(Collected data entries)

===

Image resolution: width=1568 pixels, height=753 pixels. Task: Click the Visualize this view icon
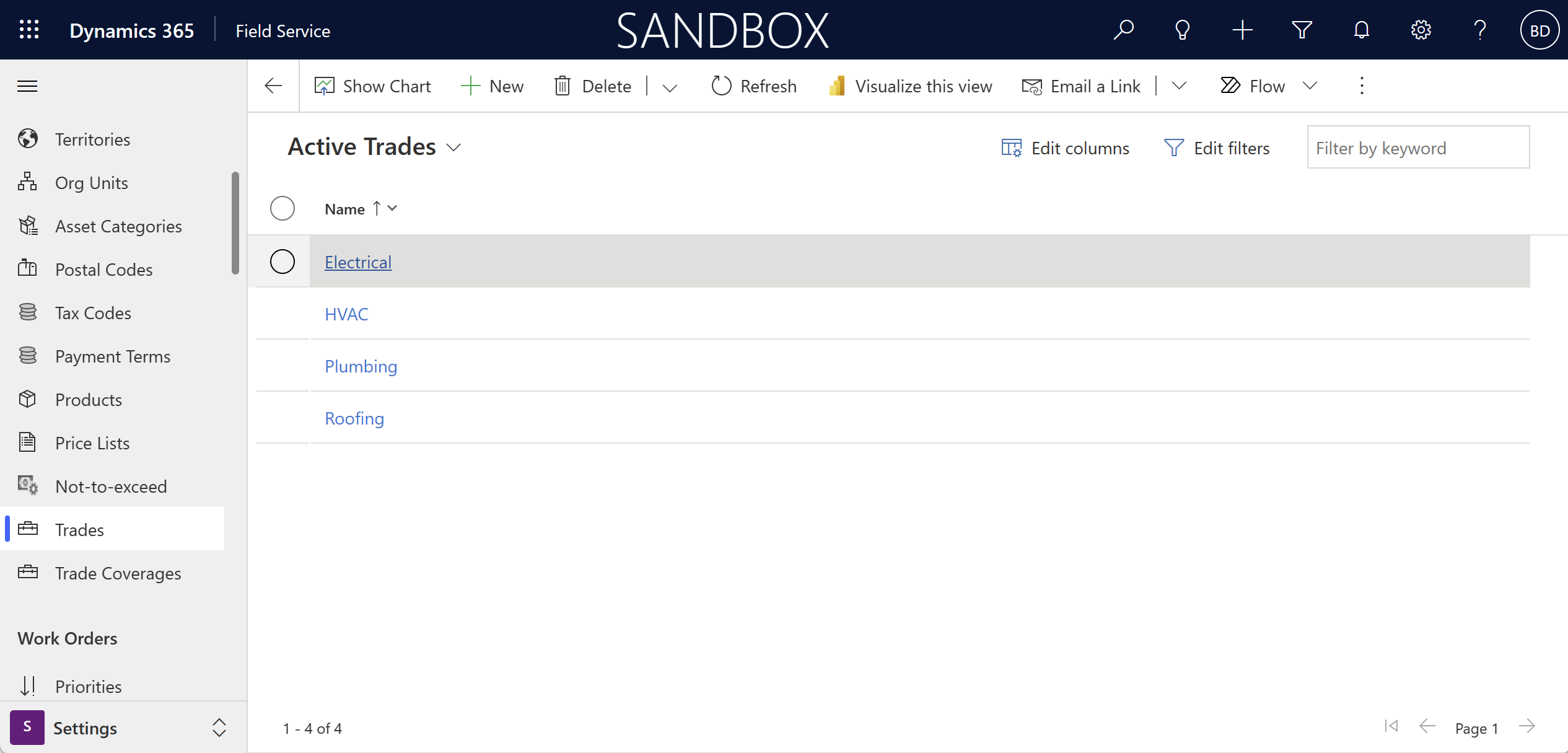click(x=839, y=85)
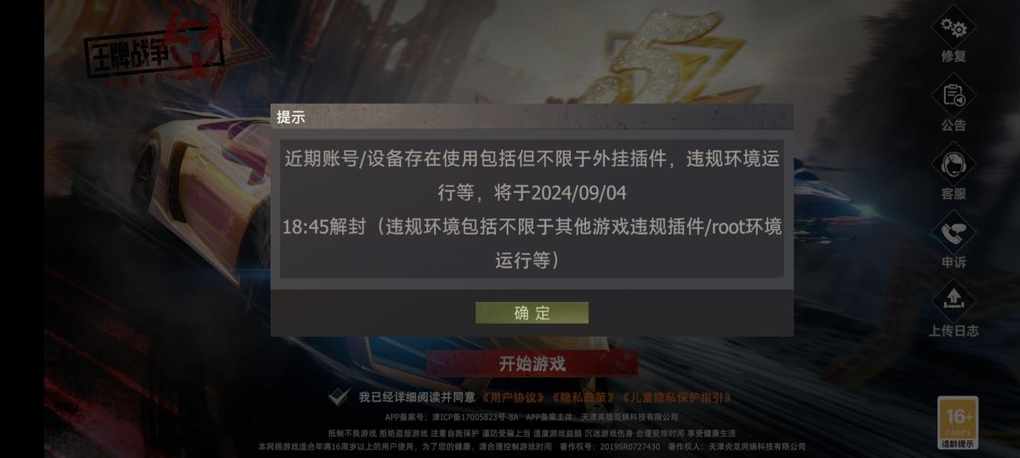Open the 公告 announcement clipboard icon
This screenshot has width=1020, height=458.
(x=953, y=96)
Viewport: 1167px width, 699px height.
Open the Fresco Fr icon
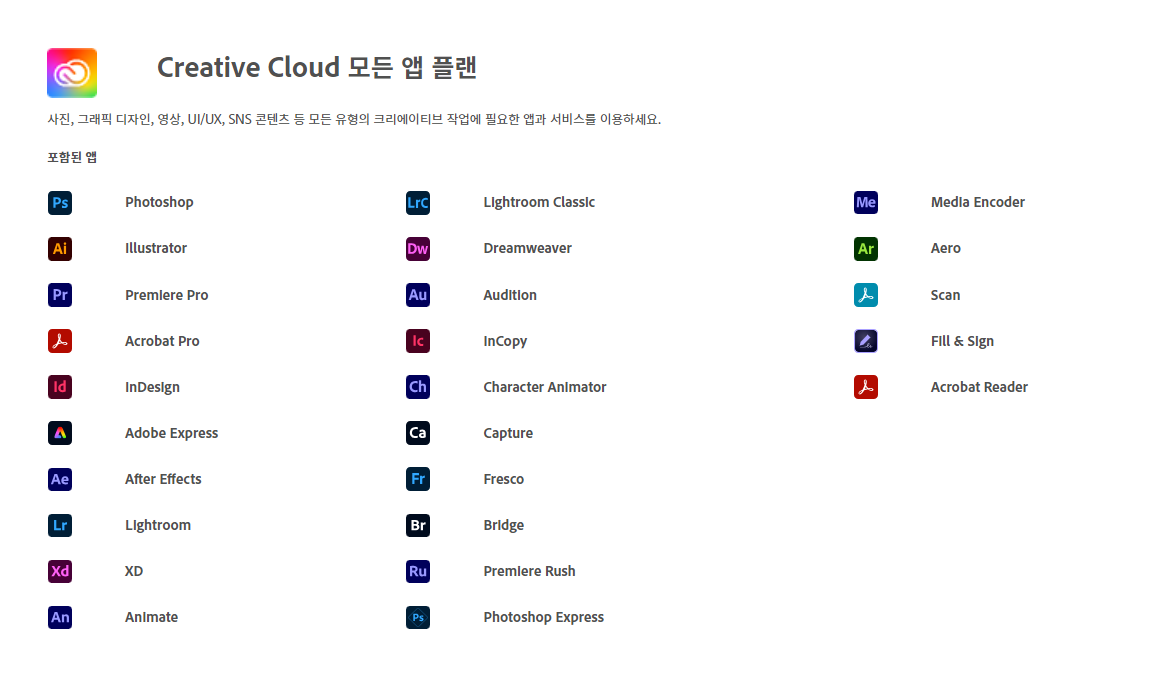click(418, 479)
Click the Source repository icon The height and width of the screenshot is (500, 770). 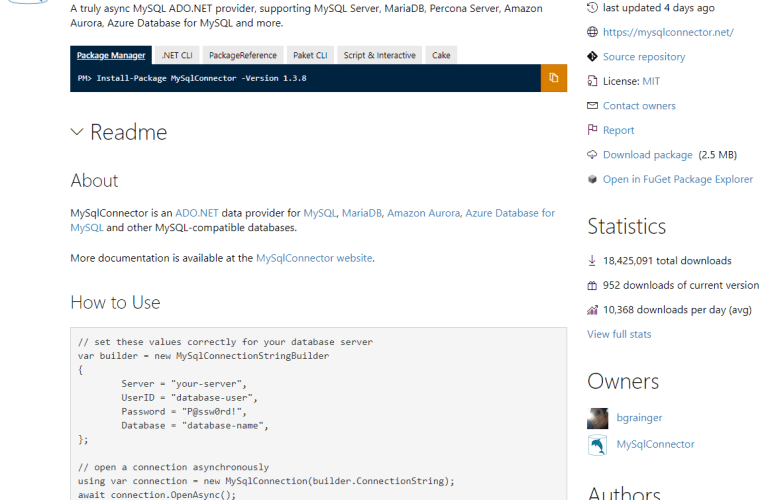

===

Exercise instructions: The records above should be returned exactly, with only their pictures held back.

Exercise response:
Image resolution: width=1568 pixels, height=753 pixels. Task: Click the Visualize this view icon
click(x=839, y=85)
Open the 公告 announcement clipboard icon
This screenshot has width=1020, height=458.
(x=953, y=96)
Viewport: 1167px width, 699px height.
Open the Fresco Fr icon
click(418, 479)
Click the Source repository icon The height and width of the screenshot is (500, 770). 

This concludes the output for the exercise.